Jul 10, 2020
A friend sent me an email and said, “You realize nobody actually says that, right?” I was shocked! Okay, not really. Right off the bat, I’ll admit that, when I named the podcast, I was fully aware of the fact that “X’masu” is not a common pronunciation in Japan. You’ll hear Kurisumasu and Christmas, but almost everyone just says X’mas (and, yes, writing it with the apostrophe is the most-accepted form). However, X’masu isn’t technically wrong. It is used by some. Rarely, or even very rarely, but it’s still a valid form of “Christmas.”
But, I wasn’t looking for a technicality when I was coming up with a podcast name. I spent hours trying to come up with something. I needed a title that would incorporate Christmas and Japan. I also needed something that would turn up in search results.
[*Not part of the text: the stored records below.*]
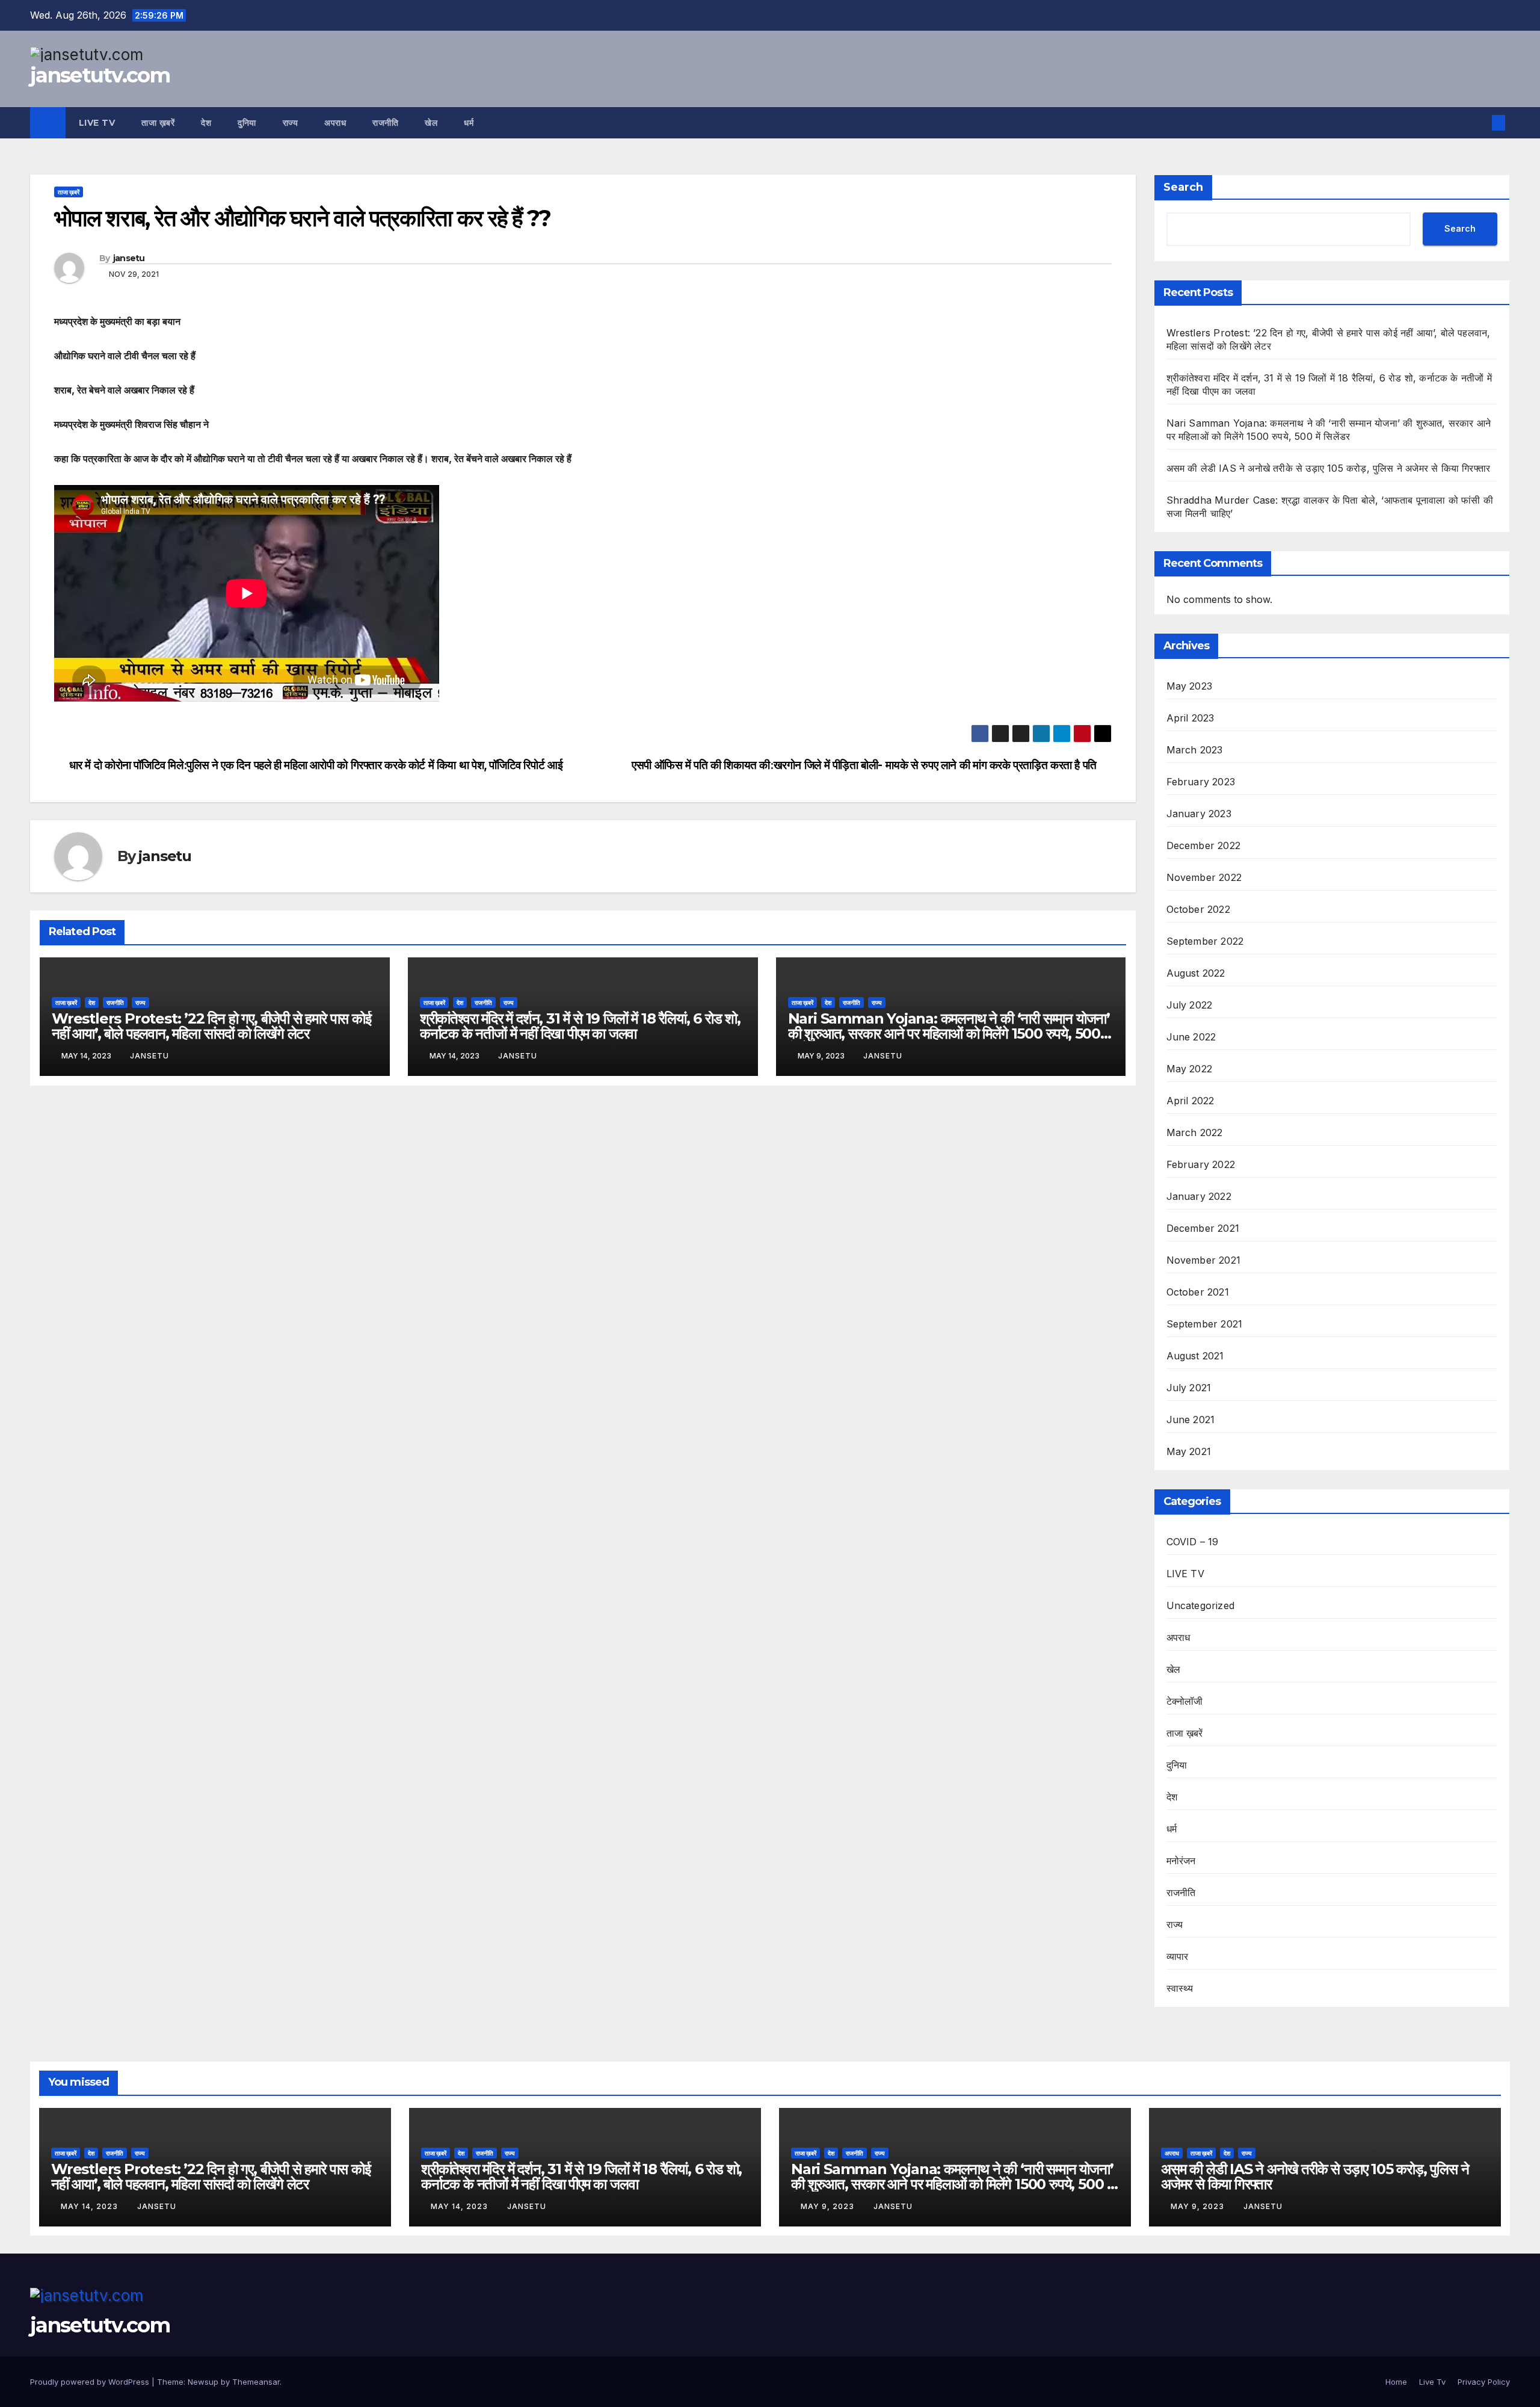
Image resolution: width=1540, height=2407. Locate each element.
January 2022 (1198, 1196)
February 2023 (1201, 782)
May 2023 (1189, 686)
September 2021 (1204, 1324)
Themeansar (256, 2382)
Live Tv (97, 122)
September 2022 (1205, 941)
I considered using the Japanese title of some Christmas song or another, but remembering how to spell “Akahananotonakai,” let alone pronounce it was a little daunting. I also took into consideration the fact that very few English-speaking listeners were going to randomly google Akahananotonakai (or something along those lines) and stumble across my podcast. I tried coming up with something the played off a famous line from a Christmas movie, but the handful of things I came up with were so embarrassingly bad, I’m not going to repeat them here.
I finally looked at the top ten or so most-played Christmas songs on the big, nationwide media conglomerate’s website (or at least the website of one of the local affiliates) and started playing around with those. I basically just put Kurisumasu, X’mas, or some reference to Japan into each of them. The only one I really liked was “Holly Jolly X’mas.” However, if you’ve ever done a search on “Holly Jolly X’mas,” you’ll understand why I didn’t want to go with that. Just like when I was trying to find Christmas songs by the Japanese singing duo The Peanuts, and was doing searches on “Peanuts Christmas songs,” the number of results I got were huge, but none of them were what I was actually looking for. I quickly realized that, not only would “Holly Jolly X’mas” not stand out, it would be utterly lost in a massive ocean of results.
I dug a little deeper and found a blog that talked about Japanese Christmas customs. It said that Christmas was also known as Kurisumasu, X’mas and X’masu, but parenthetically mentioned that X’masu was very rarely used. However, a parenthetical “very rarely” was good enough for me. Well, almost. I searched a little more and found an actual Japanese site that stated essentially the same thing. Still not common, but at least it was validation from an actual Japanese site that X’masu was an accepted synonym for Christmas.
I decided to go with it. It tied into one of my favorite Christmas songs, and wasn’t something that would be lost among other search results. At least on sites that didn’t substitute “X’mas” for “X’masu.” Plus, since the main goal of my podcast is to introduce Japanese Christmas music to a non-Japanese audience, it helps it stand out from other similarly-named podcasts.